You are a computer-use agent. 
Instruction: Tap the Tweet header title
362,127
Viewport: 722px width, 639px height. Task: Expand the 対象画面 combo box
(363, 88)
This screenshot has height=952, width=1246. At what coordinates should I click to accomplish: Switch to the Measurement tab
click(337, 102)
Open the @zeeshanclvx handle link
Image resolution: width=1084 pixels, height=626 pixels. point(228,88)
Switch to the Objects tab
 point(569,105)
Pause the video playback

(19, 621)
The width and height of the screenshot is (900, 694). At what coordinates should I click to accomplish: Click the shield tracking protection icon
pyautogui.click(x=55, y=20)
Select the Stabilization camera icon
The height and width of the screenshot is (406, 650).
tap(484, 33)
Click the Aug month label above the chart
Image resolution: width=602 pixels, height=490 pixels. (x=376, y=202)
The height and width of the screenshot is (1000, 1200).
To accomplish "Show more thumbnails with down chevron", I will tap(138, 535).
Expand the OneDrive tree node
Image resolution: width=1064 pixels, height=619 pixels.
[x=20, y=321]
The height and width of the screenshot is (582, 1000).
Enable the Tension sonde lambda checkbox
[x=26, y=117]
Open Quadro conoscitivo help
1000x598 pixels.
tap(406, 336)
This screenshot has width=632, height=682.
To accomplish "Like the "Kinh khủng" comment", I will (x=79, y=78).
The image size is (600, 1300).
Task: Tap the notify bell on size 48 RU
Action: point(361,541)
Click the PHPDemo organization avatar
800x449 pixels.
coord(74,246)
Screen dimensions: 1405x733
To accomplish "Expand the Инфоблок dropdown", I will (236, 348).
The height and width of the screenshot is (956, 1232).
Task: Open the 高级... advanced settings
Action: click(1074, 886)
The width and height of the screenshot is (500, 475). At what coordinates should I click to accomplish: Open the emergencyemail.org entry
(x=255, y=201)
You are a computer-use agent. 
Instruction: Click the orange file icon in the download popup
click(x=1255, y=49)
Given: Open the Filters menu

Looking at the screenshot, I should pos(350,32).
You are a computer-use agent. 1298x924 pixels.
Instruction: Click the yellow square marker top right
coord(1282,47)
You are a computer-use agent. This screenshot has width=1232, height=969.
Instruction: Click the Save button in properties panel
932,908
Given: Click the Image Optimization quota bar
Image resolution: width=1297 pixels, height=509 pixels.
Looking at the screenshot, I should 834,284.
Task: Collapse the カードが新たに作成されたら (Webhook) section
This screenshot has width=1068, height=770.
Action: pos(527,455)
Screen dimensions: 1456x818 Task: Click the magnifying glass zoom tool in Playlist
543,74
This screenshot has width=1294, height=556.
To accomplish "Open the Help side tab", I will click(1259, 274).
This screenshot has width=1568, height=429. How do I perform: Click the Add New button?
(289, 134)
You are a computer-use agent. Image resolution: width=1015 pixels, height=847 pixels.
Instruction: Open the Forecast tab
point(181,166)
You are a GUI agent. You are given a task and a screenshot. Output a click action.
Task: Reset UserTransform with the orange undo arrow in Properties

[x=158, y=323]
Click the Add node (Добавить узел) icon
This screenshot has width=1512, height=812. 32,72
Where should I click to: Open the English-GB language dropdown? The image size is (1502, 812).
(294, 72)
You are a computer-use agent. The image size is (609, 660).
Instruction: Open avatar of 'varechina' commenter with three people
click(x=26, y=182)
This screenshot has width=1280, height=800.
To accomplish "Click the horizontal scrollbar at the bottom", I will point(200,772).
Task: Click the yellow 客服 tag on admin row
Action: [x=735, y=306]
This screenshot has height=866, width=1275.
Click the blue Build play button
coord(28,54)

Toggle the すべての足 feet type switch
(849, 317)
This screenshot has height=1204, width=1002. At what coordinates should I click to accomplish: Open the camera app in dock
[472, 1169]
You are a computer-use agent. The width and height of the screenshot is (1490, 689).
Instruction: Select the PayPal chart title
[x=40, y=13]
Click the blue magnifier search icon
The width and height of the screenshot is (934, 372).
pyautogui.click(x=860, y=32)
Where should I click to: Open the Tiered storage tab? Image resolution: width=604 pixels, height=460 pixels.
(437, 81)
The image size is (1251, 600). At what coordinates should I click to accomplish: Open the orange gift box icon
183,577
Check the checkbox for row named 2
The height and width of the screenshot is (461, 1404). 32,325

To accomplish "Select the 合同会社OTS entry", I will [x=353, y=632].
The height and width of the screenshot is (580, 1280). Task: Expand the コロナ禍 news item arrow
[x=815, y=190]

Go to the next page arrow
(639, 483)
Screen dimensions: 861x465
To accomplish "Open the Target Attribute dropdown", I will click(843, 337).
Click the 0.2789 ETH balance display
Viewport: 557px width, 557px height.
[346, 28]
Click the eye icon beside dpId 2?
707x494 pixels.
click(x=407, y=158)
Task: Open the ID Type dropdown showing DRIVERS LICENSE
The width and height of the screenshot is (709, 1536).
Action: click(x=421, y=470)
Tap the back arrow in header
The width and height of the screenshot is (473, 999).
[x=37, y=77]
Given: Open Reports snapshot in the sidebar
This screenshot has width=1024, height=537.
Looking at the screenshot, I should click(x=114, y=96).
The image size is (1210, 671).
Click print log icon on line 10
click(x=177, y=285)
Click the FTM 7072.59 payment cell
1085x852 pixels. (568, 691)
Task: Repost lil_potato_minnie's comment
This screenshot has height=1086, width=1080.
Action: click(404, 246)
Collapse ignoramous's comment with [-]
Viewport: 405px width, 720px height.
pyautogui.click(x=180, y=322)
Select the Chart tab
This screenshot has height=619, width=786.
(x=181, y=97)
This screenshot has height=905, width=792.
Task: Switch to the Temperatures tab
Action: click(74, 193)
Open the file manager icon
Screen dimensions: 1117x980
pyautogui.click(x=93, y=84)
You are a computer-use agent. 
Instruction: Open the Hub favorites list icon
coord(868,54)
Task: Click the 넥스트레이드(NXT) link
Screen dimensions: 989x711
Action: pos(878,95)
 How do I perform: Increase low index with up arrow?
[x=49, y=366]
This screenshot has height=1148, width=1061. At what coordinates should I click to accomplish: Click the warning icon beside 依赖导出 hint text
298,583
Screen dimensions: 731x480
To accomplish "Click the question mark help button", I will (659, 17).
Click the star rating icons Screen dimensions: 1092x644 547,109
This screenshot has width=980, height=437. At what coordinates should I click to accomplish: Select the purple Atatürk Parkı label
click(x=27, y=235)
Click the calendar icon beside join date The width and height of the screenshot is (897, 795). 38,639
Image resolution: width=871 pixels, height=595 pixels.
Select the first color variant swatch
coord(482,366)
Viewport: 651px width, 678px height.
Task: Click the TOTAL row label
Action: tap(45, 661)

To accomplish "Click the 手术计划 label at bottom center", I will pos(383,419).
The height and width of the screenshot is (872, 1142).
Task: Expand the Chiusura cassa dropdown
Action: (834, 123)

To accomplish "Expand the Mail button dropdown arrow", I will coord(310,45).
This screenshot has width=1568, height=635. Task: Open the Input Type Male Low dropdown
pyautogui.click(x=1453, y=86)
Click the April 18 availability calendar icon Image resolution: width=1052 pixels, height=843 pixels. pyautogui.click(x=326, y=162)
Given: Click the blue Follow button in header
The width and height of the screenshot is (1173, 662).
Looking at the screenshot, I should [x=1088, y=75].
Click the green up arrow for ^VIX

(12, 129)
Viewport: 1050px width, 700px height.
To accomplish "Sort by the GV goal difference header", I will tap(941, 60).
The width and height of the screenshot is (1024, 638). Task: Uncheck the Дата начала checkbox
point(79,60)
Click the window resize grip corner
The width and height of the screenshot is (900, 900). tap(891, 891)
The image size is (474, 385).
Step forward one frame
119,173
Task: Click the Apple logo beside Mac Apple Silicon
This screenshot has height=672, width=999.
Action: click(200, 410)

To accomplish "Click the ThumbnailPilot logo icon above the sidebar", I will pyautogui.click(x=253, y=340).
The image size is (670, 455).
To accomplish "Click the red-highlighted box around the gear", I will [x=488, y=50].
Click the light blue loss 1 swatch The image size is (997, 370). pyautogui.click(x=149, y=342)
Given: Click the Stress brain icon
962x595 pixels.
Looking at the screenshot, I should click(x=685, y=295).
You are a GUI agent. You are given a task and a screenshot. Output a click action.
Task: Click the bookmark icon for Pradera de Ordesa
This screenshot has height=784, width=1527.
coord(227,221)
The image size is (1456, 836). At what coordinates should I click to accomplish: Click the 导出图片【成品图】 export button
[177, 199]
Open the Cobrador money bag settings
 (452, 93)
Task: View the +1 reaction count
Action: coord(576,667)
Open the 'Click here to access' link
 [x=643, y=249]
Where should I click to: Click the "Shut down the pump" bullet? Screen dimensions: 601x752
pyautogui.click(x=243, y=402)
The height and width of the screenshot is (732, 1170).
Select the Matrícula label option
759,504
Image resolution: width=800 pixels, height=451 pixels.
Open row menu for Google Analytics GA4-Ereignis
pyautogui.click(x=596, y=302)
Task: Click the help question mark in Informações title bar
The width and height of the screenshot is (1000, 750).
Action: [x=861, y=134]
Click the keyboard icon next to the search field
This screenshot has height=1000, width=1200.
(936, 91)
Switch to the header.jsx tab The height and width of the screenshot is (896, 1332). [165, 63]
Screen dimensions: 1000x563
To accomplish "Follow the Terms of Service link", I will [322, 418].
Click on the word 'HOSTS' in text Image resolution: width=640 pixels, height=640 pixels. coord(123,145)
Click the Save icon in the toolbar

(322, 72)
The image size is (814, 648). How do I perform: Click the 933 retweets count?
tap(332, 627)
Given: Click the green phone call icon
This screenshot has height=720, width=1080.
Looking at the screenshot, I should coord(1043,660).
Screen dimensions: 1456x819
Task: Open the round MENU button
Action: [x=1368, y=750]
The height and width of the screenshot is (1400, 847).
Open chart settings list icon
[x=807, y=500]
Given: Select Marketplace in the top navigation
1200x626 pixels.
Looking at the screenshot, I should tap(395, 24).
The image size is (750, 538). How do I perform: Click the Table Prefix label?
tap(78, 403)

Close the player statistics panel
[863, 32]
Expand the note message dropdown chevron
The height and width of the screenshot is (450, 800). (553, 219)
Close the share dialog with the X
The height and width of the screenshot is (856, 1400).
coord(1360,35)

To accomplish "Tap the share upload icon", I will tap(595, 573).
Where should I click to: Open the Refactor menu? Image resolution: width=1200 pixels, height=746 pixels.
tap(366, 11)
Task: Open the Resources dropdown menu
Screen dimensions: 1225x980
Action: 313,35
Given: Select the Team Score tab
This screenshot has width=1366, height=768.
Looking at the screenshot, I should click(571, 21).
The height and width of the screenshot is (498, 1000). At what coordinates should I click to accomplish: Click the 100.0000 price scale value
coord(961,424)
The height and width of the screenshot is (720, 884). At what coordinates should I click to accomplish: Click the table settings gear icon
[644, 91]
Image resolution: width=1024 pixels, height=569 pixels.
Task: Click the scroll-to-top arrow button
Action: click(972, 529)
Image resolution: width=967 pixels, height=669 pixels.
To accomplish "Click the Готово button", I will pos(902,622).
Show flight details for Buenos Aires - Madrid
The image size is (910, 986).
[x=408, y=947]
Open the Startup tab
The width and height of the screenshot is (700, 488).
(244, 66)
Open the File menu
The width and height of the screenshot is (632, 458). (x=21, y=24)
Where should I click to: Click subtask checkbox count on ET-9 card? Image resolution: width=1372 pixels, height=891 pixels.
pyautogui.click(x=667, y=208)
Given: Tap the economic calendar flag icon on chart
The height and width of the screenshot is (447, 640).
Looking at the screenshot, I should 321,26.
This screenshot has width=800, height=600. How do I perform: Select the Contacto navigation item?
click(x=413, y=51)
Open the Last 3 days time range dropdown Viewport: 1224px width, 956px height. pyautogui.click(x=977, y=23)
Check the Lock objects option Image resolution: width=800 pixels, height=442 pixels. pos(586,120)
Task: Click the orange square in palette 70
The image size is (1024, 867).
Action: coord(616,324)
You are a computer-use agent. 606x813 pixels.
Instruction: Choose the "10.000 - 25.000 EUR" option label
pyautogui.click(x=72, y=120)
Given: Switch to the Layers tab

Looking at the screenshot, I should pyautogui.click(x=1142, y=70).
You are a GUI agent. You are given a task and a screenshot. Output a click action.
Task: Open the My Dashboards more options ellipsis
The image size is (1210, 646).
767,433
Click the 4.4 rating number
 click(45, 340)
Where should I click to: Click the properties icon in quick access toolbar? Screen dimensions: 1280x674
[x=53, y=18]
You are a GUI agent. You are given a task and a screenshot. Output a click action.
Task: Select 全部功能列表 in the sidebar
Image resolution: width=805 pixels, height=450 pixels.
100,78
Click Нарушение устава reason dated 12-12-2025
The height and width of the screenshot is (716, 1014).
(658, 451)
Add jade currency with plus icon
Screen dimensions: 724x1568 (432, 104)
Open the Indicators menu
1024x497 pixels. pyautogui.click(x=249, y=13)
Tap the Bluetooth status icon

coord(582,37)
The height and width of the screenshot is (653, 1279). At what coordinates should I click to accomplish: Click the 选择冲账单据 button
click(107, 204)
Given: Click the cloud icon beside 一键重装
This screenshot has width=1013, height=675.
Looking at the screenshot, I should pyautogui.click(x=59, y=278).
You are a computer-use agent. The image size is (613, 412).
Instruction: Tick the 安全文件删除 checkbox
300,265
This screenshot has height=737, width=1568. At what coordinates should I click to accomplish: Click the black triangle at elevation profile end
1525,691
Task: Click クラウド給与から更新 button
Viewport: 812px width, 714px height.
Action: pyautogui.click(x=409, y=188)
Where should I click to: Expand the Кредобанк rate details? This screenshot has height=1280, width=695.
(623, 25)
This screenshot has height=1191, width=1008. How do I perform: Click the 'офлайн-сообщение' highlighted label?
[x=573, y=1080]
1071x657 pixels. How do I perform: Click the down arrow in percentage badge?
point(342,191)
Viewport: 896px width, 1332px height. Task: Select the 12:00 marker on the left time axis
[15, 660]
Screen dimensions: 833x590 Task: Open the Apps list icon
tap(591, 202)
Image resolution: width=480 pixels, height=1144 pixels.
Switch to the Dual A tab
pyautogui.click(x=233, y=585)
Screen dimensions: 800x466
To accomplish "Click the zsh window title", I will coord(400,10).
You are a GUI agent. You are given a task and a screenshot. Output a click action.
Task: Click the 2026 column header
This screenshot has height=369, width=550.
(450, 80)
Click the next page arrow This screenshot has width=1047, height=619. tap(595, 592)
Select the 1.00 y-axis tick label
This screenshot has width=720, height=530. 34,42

++++++

**Work task**: Count how many lines of the material hold the string "sidebar". Give the number and nothing more.

**Answer space**: 3